Student Voices Vol 5 № 2

This installment of Student Voices features work from undergraduate students at the University of Vermont who were enrolled in Helen Morgan Parmett’s interdisciplinary seminar, “Culture in the Mediapolis.” The papers in this section explore the connections between media’s symbolic and material capacities as they play out in a range of cities, including Singapore, Detroit, London, and California’s Bay Area.

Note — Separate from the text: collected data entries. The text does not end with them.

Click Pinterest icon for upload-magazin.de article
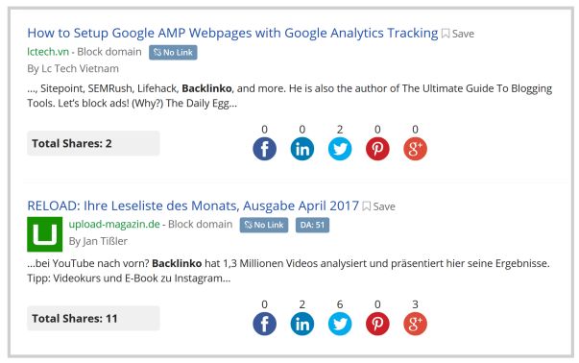The image size is (579, 363). click(377, 324)
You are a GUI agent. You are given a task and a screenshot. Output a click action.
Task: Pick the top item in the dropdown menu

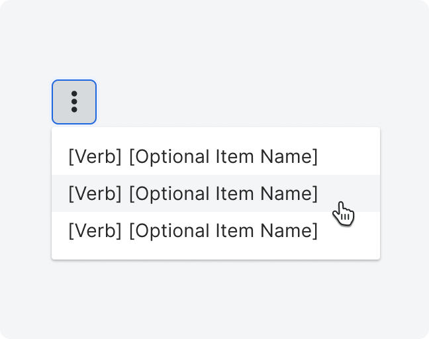point(216,156)
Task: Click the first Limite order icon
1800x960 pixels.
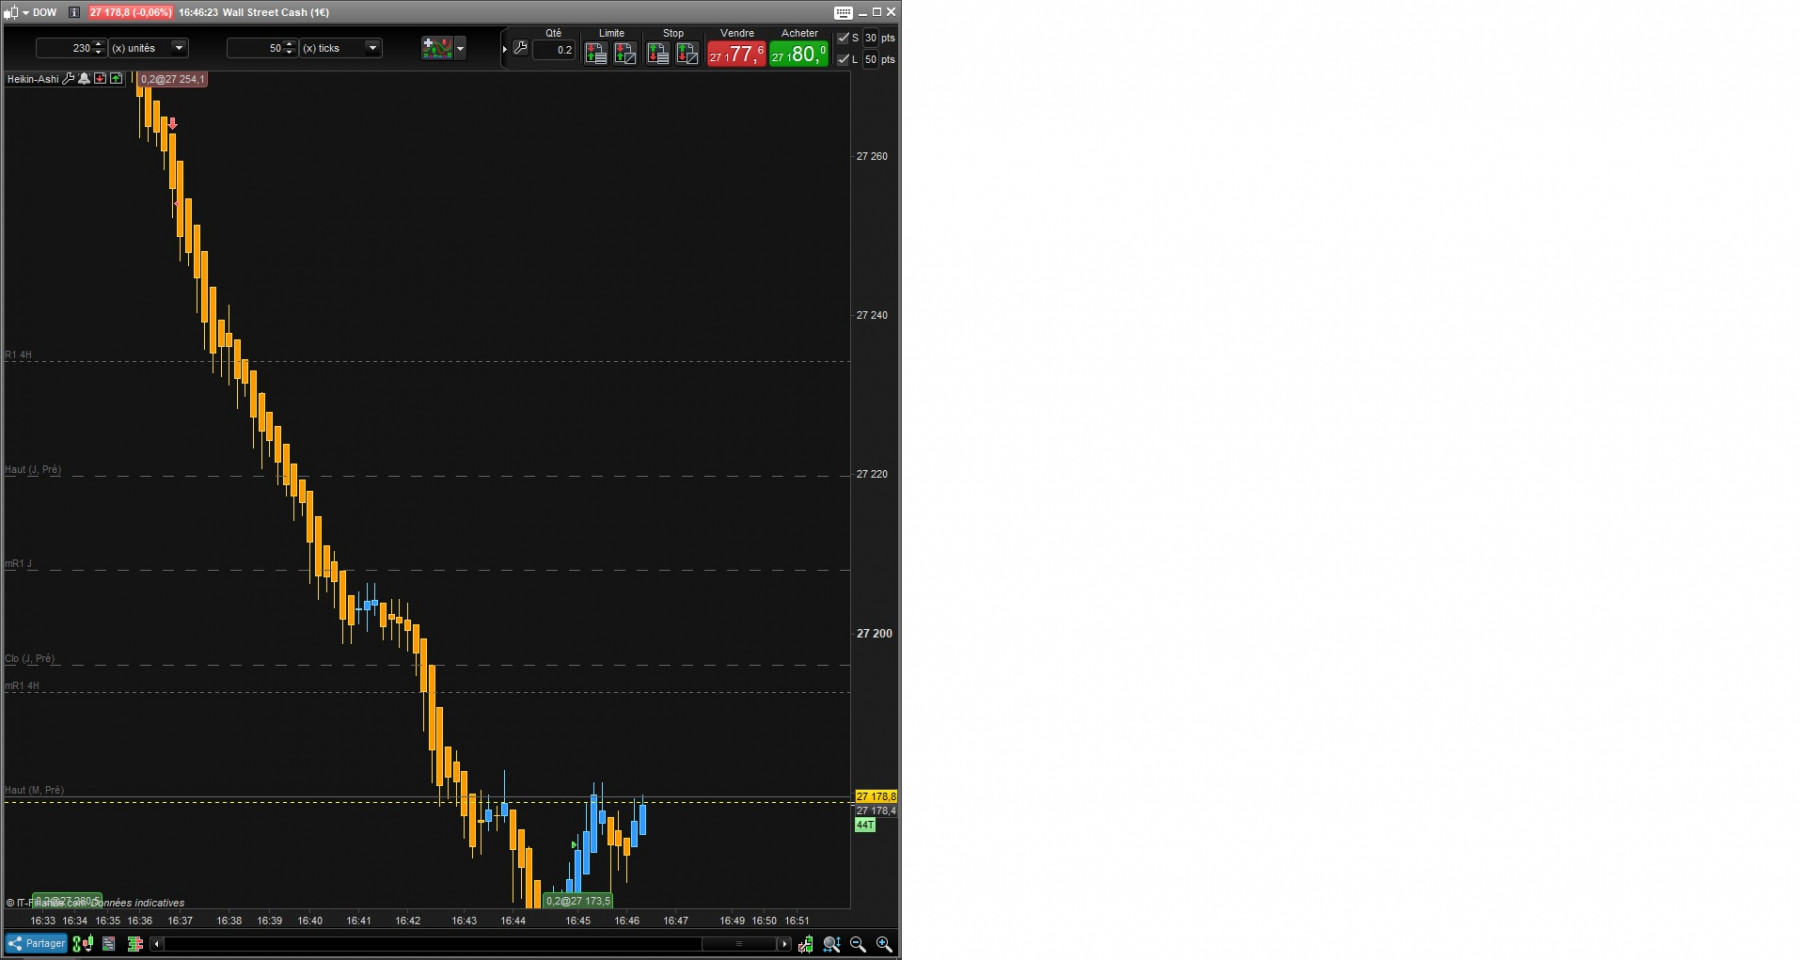Action: pyautogui.click(x=596, y=54)
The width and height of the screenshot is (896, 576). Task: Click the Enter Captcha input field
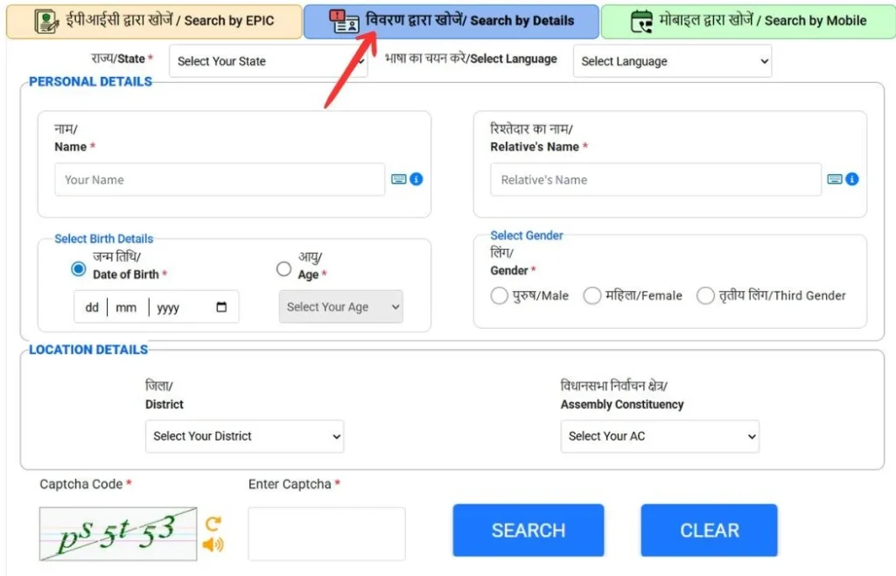[x=326, y=533]
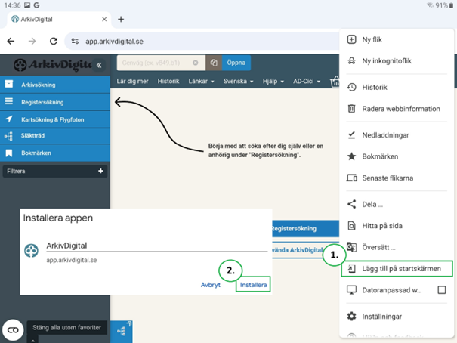
Task: Click the round link icon at bottom left
Action: pos(13,330)
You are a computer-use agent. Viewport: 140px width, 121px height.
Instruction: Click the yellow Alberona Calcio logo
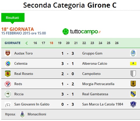click(133, 64)
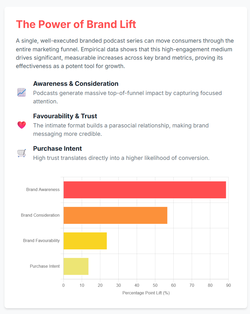Click the red heart icon
The width and height of the screenshot is (250, 314).
click(x=22, y=125)
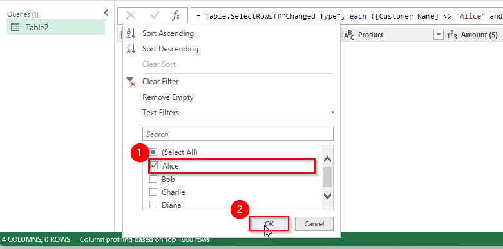
Task: Click the fx function icon
Action: (x=176, y=15)
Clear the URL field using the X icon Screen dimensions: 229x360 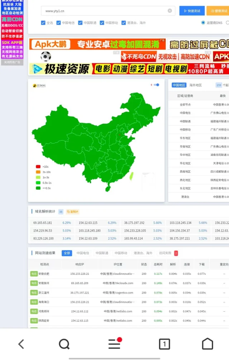point(170,11)
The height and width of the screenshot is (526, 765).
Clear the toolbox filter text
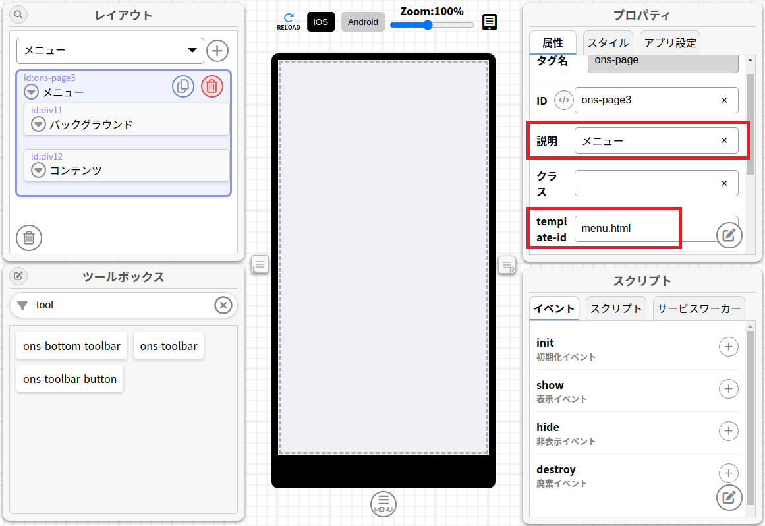[x=223, y=305]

In addition, this issue of Student Voices includes a special feature on student responses to COVID-19. This special section features three short films produced by students reflecting and responding to the pandemic’s effect on student lives.

Culture in the Mediapolis

Helen Morgan Parmett and Conn Holohan introduce this installment of Student Voices. First, Helen Morgan Parmett discusses the themes of her seminar course, “Culture in the Mediapolis,” from which student essays in the section are drawn. Morgan Parmett emphasizes the ways in which the COVID-19 pandemic influenced the course and her students. Conn Holohan then provides an introduction to the short films students’ submitted as part of the section’s special feature on student responses to the pandemic.

Cultural Desert to Cultural Garden: The Uncertainty of Singapore’s Cultural Policy

Caitlyn Williams analyzes the popular romantic comedy film Crazy Rich Asians in conjunction with contemporary cultural policy efforts in Singapore that emphasize the creative economy. Williams finds that the film exemplifies Singapore’s efforts to capitalize on the creativity of its diverse, multicultural population in ways that rarely benefit those on whose back that creativity is built.

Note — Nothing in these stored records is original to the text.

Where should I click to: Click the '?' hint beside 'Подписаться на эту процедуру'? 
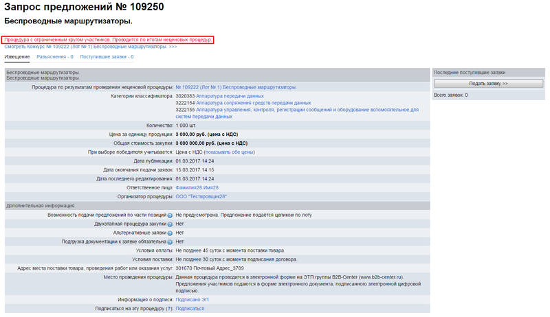(168, 309)
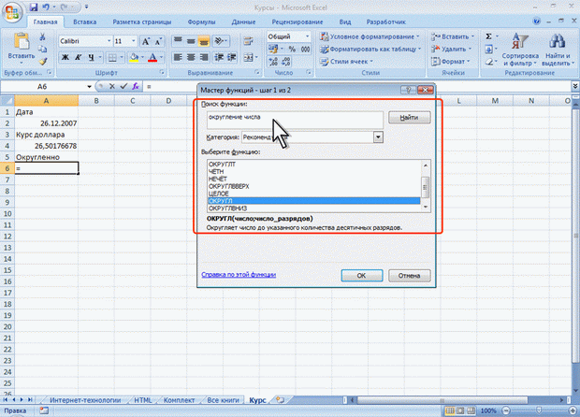
Task: Toggle underline (Ч) formatting
Action: [94, 57]
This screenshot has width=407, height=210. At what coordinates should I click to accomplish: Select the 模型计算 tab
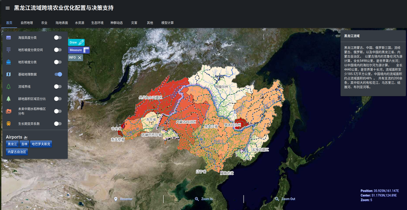click(x=167, y=23)
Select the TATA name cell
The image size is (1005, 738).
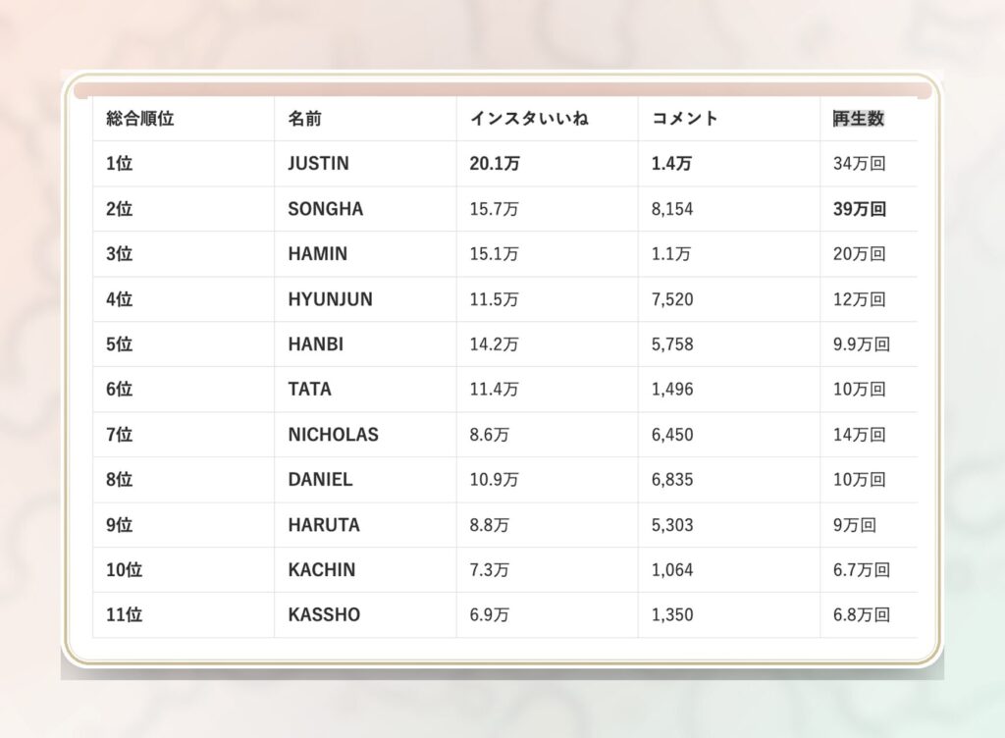coord(309,390)
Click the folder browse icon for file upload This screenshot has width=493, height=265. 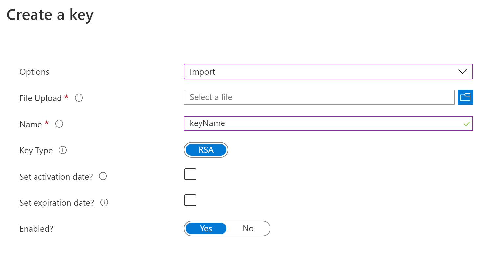[465, 97]
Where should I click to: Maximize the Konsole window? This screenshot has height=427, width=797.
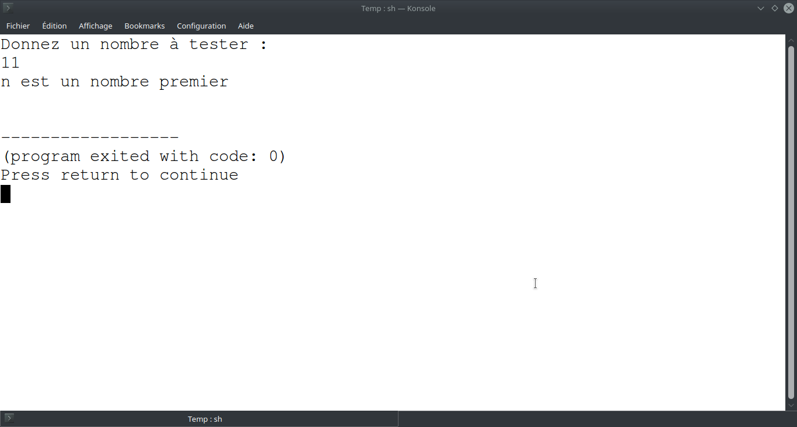[775, 8]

Detroit and the Glorification of the Past

Christian Golden compares the use of “ruin porn” in the documentary Detroit: Comeback City and the fiction film Gran Torino. Golden argues “ruin porn” is ubiquitous in representations of Detroit, and its use in these two films resonates with the city’s efforts to attract business and investment through imagining a nostalgic past that can be retrieved to renew Detroit’s future.

Sherlock Holmes and Tourism in London

Michael Naim discusses the phenomenon of Sherlock Holmes tourism in London. Naim argues that Sherlock tours stem from earlier forms of literary tourism, but the series’ multi-generational and multi-media expansions have created a more immersive form of media tourism. Thus, even as Sherlock tourists visit well-trafficked London sites, they experience those sites as unique and “authentic” because of their relationship to the Sherlock Holmes universe.

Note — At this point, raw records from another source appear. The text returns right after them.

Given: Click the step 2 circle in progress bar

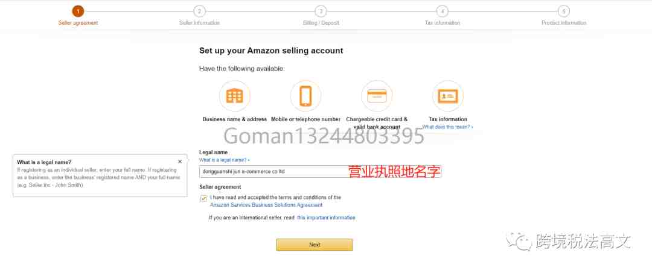Looking at the screenshot, I should click(200, 11).

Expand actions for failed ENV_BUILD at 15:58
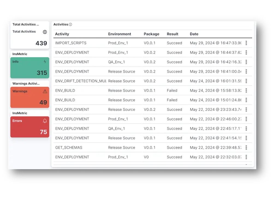pyautogui.click(x=246, y=91)
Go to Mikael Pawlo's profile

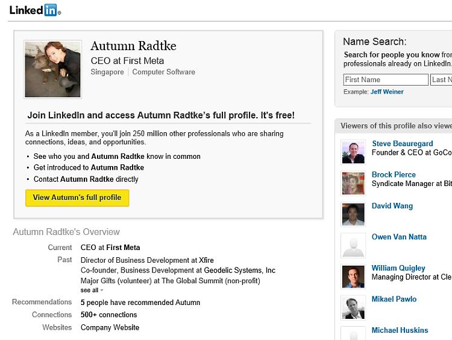pos(394,299)
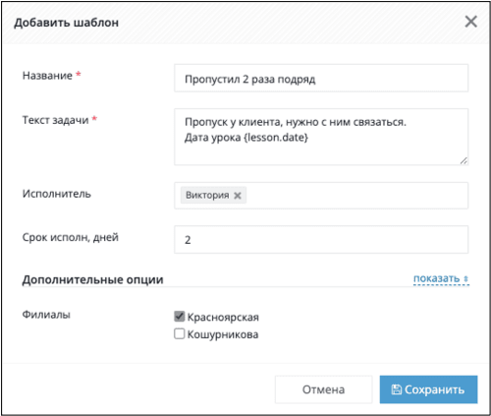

A City’s Lost Identity: An Analysis of The Golden State Warriors’ Relocation from Oakland to San Francisco

Abigail Rhim explores the departure of the Golden State Warriors from Oakland to San Francisco, arguing that media discourses circulated by the team, fans, and residents of both cities following the move demonstrate the significance of the team to Oakland’s sense of place-based identity. The move highlighted existing tensions between the two rival cities, further exacerbating the class divides between these two cities across the Bay.

 

Student Voices Special Feature: Student Lives in the Pandemic

In a special feature of this issue of Student Voices, we are highlighting student responses to the COVID-19 outbreak, which had an unprecedented effect on student experiences around the world. This special feature will be ongoing, and we invite students to submit their work for future installations of Student Voices: Student Lives in the Pandemic by emailing your submission to Helen Morgan Parmett at helen.morgan-parmett@uvm.edu and Conn Holohan at conn.holohan@nuigalway.ie with the subject line “Pandemic Responses.”

Amidst the rolling landscape outside a car window and close ups of a driver and passenger, Lena Stevens, a student at Vassar College, reflects on the (in)significance of everyday moments and connections as they are unexpectedly lost in “Long Way Home.”

In “You are the Film I Started to Make but Never Finished,” Eleni Kalantzi, an MA student studying Film Production and Direction at the National University of Ireland Galway, exposes the inner thoughts and emotions of a student on what’s happening on the “outside.” The film project is in essence a journal turned into a visual poem, encapsulating the author’s perception of the situation and their way of coping with being away from their country and loved ones.

Stanley Nugent, an MA student in Film Production & Direction at The John Huston School of Film, N.U.I.G., explores the effect of the lockdown on their 18 year old son in the film “Springtime 2020.” The film provides a look at how the pandemic has played out in Ireland through the lens of an individual, while giving insight into the unique effects COVID-19 has had on teenage students and athletes.